• _Exercise goal_
Write out exactly what each line says, starting with the first line below and ending on the one with "Insurance Law Blog (72, 1755)".

Source data:
=-=-=-=-=

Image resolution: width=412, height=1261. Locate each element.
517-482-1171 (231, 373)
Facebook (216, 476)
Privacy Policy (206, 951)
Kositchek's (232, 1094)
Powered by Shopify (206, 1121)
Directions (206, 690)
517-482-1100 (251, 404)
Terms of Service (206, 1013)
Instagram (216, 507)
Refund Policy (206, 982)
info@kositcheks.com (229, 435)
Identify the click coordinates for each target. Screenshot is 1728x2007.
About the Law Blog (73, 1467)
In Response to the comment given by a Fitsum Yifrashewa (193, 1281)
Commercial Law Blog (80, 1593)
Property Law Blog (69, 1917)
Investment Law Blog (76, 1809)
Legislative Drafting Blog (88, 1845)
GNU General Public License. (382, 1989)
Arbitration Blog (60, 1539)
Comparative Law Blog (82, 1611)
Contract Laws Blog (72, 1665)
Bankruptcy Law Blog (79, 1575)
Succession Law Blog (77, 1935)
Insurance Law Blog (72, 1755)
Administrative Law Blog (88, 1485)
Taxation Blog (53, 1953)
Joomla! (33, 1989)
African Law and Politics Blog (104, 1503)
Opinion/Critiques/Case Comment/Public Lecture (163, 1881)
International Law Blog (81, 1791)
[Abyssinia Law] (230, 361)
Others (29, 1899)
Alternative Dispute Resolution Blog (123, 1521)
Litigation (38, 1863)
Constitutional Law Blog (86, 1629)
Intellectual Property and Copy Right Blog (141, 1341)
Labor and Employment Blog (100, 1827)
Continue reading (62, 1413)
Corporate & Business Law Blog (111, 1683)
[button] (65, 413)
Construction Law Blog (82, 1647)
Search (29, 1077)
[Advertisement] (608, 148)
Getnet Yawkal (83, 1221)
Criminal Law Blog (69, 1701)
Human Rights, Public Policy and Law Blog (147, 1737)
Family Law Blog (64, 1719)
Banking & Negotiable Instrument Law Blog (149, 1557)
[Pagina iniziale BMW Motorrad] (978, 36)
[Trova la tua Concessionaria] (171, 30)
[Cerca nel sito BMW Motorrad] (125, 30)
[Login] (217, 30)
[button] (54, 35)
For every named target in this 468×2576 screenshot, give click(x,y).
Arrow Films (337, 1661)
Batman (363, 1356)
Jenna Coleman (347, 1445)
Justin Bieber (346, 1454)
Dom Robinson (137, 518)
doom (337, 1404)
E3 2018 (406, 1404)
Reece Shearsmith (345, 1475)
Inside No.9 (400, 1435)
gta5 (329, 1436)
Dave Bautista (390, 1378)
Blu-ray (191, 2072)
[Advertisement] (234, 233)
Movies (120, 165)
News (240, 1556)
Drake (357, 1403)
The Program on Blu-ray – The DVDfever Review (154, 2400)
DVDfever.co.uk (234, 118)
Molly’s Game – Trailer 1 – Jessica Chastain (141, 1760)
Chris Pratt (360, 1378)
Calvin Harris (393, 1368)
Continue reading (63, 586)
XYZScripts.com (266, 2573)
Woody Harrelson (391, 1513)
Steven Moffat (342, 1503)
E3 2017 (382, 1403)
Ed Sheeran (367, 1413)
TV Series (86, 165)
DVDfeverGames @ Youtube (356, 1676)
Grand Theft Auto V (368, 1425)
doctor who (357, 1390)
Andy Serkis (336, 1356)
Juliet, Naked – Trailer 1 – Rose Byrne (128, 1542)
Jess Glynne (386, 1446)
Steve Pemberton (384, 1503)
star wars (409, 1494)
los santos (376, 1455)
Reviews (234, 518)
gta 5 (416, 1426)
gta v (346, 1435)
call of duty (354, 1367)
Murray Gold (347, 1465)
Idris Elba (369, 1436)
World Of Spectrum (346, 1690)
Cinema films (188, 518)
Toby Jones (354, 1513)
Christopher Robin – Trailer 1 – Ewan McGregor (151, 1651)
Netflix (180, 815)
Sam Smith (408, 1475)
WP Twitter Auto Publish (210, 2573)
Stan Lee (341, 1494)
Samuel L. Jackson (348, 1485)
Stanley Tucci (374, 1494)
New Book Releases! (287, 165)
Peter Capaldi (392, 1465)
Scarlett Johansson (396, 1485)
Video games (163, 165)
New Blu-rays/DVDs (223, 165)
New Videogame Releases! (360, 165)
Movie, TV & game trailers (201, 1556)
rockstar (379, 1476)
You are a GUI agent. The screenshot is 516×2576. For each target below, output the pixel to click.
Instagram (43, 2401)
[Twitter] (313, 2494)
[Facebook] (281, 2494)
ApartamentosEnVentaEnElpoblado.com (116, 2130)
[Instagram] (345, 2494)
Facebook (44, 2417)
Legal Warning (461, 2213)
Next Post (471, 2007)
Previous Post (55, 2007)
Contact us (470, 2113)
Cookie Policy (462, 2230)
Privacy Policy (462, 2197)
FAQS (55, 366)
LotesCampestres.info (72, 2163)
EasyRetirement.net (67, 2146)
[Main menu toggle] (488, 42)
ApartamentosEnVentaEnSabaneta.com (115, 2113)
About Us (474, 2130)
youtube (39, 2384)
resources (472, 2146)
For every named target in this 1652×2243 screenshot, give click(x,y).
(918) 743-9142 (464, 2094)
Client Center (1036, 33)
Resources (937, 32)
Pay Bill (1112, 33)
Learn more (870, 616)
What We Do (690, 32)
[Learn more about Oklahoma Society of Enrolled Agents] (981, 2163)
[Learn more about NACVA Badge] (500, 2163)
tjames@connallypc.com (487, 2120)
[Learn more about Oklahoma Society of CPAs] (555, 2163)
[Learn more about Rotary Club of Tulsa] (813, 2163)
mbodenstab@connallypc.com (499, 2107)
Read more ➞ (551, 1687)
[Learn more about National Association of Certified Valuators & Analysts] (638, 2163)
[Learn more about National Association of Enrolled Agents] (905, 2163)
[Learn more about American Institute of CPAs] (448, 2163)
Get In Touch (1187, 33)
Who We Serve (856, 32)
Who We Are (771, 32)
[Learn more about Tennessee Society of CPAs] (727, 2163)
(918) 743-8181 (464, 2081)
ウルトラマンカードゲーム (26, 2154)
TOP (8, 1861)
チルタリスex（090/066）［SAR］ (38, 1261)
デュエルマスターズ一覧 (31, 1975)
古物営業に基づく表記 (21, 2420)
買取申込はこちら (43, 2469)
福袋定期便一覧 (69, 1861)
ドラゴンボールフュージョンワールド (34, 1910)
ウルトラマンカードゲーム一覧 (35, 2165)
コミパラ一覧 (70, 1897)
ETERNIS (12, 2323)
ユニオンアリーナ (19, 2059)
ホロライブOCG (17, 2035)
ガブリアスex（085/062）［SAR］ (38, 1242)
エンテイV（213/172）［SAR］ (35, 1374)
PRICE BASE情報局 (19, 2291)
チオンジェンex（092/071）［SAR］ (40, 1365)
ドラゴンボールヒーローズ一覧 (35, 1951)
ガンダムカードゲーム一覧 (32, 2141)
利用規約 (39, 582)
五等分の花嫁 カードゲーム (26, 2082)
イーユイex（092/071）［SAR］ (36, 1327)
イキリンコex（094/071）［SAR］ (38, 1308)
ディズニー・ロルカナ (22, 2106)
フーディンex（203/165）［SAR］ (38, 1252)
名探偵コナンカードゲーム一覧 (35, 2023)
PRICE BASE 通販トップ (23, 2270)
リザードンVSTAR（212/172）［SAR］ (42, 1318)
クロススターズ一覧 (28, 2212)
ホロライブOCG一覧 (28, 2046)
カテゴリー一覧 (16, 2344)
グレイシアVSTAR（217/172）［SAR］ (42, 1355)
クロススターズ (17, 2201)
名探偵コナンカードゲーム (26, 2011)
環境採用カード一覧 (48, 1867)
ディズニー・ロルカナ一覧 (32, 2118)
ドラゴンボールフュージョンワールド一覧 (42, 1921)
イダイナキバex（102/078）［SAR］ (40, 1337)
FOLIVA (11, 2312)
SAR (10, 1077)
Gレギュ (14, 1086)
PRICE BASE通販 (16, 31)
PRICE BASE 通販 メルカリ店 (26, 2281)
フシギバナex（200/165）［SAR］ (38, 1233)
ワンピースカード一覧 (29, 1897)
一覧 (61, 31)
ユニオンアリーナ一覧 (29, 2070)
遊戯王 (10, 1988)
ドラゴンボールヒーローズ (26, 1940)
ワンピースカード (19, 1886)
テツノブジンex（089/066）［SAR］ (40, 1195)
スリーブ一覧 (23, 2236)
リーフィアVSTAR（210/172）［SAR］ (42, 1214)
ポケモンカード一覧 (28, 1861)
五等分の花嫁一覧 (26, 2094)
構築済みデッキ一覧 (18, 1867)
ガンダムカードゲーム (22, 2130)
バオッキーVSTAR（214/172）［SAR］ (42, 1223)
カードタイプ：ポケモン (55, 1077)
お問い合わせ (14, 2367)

=-=-=-=-=

• _Solution for this exercise_
Image resolution: width=412, height=1261. Locate each element.
517-482-1171 (231, 373)
Facebook (216, 476)
Privacy Policy (206, 951)
Kositchek's (232, 1094)
Powered by Shopify (206, 1121)
Directions (206, 690)
517-482-1100 (251, 404)
Terms of Service (206, 1013)
Instagram (216, 507)
Refund Policy (206, 982)
info@kositcheks.com (229, 435)
Identify the click coordinates for each target. Screenshot is 1728x2007.
About the Law Blog (73, 1467)
In Response to the comment given by a Fitsum Yifrashewa (193, 1281)
Commercial Law Blog (80, 1593)
Property Law Blog (69, 1917)
Investment Law Blog (76, 1809)
Legislative Drafting Blog (88, 1845)
GNU General Public License. (382, 1989)
Arbitration Blog (60, 1539)
Comparative Law Blog (82, 1611)
Contract Laws Blog (72, 1665)
Bankruptcy Law Blog (79, 1575)
Succession Law Blog (77, 1935)
Insurance Law Blog (72, 1755)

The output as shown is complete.